Last July, NPR reported that each ChatGPT search uses ten times more electricity than a Google search. In March 2024, Forbes reported that the water consumption associated with a single conversation with ChatGPT was comparable to that of a standard plastic water bottle.
Data centers mostly get their energy from whatever local grid is available to them. Globally, because most electric grids still rely heavily on fossil fuels, A.I. increases greenhouse gas emissions, says Shaolei Ren, a computer engineer at the University of California, Riverside.
Another dimension of A.I.’s environmental footprint is its water consumption.
5. POLLUTING DATA CENTERS IN NON-WHITE COMMUNITIES
According to Capital B, four million Americans live within 1 mile of a data center. The communities closest to them are “overwhelmingly” non-white. Developers are increasingly targeting Black and non-white areas, in response to push back from White communities who do not want these in their area.

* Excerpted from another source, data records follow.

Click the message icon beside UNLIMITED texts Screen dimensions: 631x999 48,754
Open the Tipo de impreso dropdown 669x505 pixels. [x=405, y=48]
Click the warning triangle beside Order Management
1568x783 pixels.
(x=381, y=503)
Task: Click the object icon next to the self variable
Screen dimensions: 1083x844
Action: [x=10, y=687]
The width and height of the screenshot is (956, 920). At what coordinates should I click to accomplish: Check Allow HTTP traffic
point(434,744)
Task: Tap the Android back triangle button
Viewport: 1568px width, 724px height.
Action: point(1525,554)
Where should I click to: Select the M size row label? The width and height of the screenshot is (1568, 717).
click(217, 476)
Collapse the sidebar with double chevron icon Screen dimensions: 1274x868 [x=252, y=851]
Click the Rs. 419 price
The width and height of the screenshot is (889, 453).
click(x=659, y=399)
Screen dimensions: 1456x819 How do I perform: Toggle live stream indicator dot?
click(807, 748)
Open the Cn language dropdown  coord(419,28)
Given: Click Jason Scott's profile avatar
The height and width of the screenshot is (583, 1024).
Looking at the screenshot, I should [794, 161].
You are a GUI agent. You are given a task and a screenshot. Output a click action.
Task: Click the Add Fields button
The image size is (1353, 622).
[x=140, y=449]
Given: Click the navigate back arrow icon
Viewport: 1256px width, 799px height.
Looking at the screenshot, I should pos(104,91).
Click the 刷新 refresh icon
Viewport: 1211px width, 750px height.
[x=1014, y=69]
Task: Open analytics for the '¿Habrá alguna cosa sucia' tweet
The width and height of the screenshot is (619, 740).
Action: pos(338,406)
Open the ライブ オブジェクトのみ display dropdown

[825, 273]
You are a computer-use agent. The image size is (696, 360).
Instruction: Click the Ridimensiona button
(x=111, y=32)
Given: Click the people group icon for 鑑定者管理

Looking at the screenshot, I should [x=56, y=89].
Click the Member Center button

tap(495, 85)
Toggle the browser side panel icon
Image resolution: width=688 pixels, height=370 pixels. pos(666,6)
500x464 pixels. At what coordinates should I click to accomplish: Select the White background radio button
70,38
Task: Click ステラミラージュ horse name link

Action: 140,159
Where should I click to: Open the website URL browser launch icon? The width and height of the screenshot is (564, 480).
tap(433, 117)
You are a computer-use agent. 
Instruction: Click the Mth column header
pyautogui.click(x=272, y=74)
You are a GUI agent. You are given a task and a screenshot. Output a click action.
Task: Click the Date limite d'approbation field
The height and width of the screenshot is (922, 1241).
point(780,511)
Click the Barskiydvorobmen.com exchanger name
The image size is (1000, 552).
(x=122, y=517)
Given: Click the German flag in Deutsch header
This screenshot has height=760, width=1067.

The proposed gas plant needed for the Colleton County data center campus could result in more than $30 million in local health care costs as residents begin to struggle through respiratory illnesses, according to a pollution analysis by the Southern Environmental Law Center.
The pollution from gas power plants, fine particulate matter, known as PM2.5, can penetrate deep into the lungs and bloodstream, causing respiratory and cardiovascular disease. It is linked to asthma attacks, strokes, dementia, and cancer.
Black Americans have the highest death rate from such pollution in the U.S.
The bulk of current funding and media attention is funneled to mitigate accidental or unintentional harms of AI systems. However deliberate and intentional abuses can cause irreparable harms to our society and the consequences for humanity will reverberate for generations.